A voice was raised in a shout. ‘Oi! You there!’ A man was approaching from the direction of the clubhouse. ‘What do you think you’re doing?’ he demanded loudly, so that by the time he reached us people were watching. I guessed, from the broom he was brandishing, that this was the groundsman. ‘You can’t just come here and dump this dirt all over my courts.’

Pa said weakly, ‘These ashes are Mervyn Rasmussen’s.’ He hesitated. ‘He’s a member here, like me. He came here a lot, you’d know him if you saw him.’ Pa clumsily hunched his back in an attempt to trigger a memory in the groundsman.

‘I don’t care who you are,’ the groundsman said, ‘and I don’t care who this rubbish is.’ He began sweeping up the ashes towards the drainage ditch at the side of the court. ‘This is my court and you don’t put nothing on it, not without special permission’

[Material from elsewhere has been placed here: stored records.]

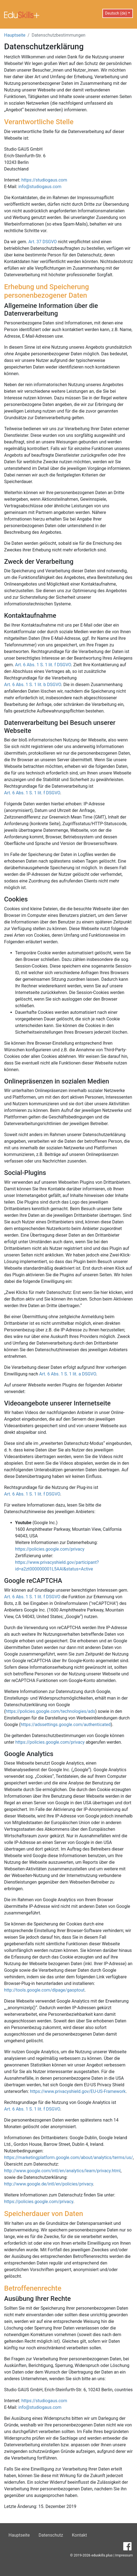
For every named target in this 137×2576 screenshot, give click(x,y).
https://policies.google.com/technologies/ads (50, 1711)
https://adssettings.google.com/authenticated (66, 1724)
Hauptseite (15, 35)
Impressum (124, 2555)
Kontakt (79, 2535)
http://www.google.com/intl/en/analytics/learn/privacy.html (62, 2170)
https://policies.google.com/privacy (50, 1549)
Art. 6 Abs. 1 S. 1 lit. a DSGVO (67, 1374)
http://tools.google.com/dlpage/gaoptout (44, 1990)
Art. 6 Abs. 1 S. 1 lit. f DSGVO (43, 664)
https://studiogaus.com (44, 180)
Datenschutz (51, 2535)
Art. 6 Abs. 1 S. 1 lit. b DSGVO (32, 684)
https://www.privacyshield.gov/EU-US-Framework (78, 2091)
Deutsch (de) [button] (116, 13)
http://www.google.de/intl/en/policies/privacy (48, 2184)
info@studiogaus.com (39, 186)
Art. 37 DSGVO (42, 241)
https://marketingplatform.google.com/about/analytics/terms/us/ (68, 2157)
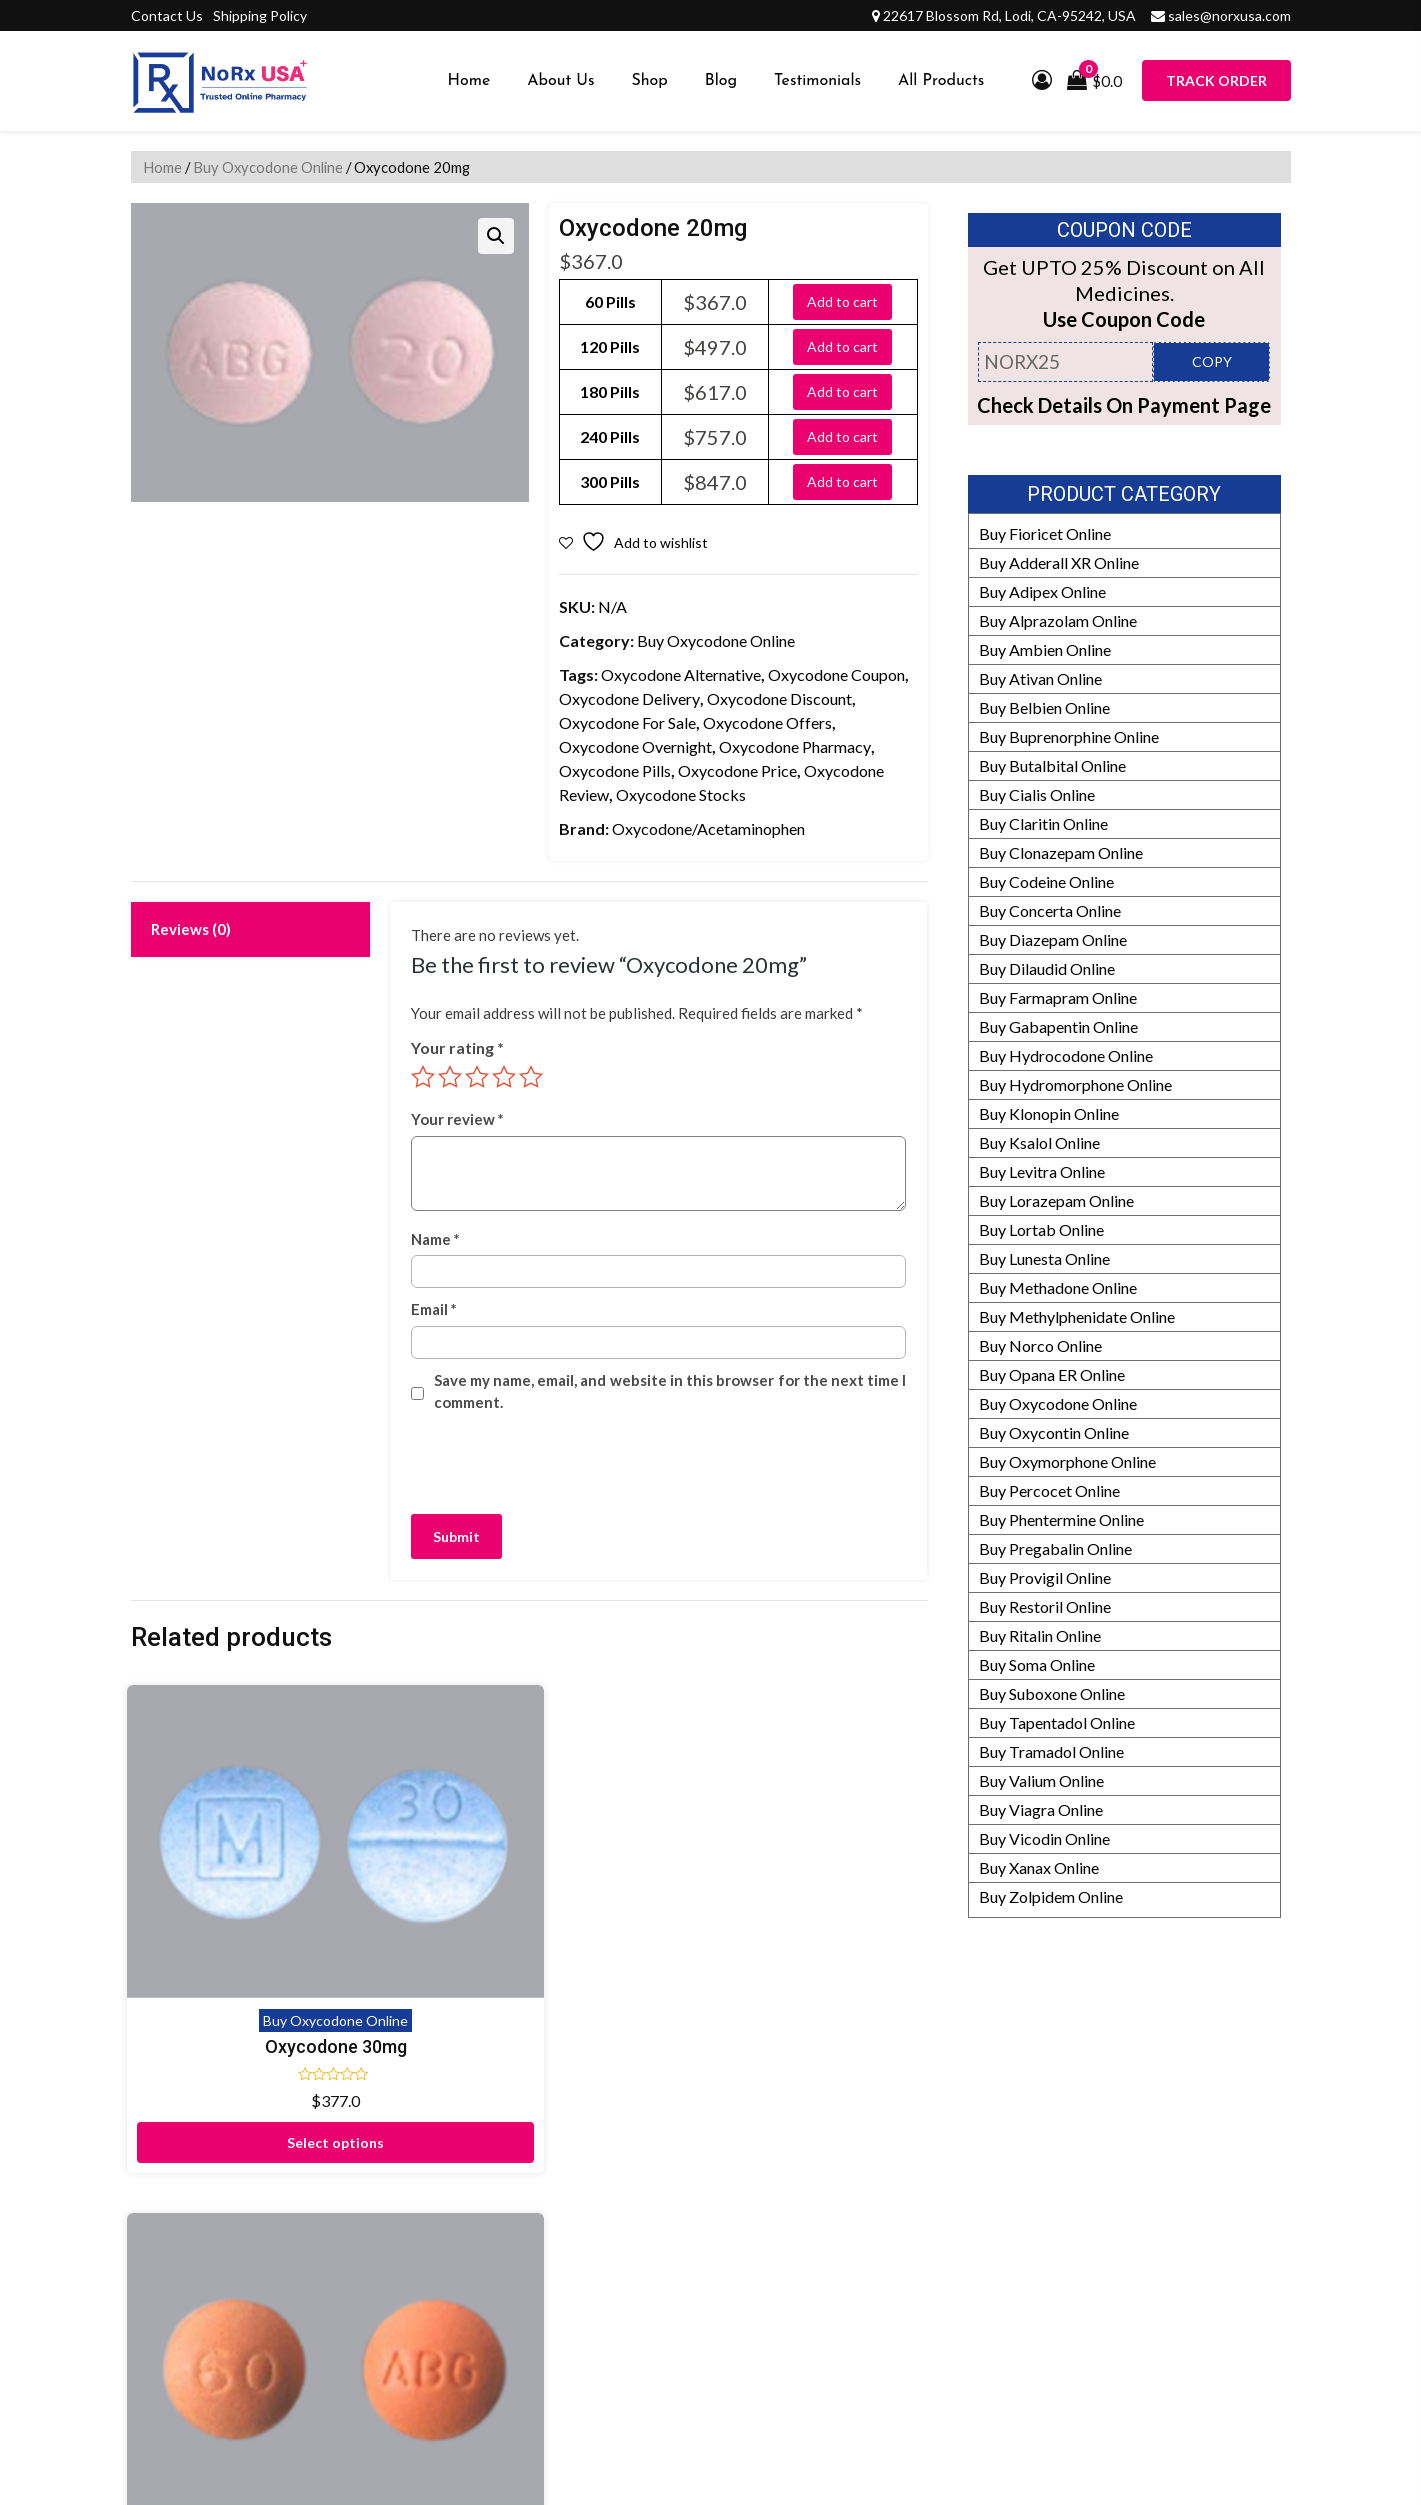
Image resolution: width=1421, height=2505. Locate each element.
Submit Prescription (592, 2352)
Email (434, 1309)
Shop (649, 81)
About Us (560, 81)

Pa said, ‘Please, don’t, listen— ’

Billy Rasmussen moved forward and snatched the groundsman’s collar with his left hand and his wrist with the other hand, forcing him to drop the broom. ‘Billy!’ Mrs Rasmussen cried, ‘don’t!’ Billy lifted the groundsman’s small frame into the air, carried him forward and then threw him down hard beyond the doubles tramlines. Then he stepped towards the remains of his father and, knee-deep in a cloud of dirt, furiously kicked and stamped at the ash-heap until it had irrevocably scattered and petered out. ‘Are you happy now?’ Billy shouted at the groundsman. ‘Is this what you want?’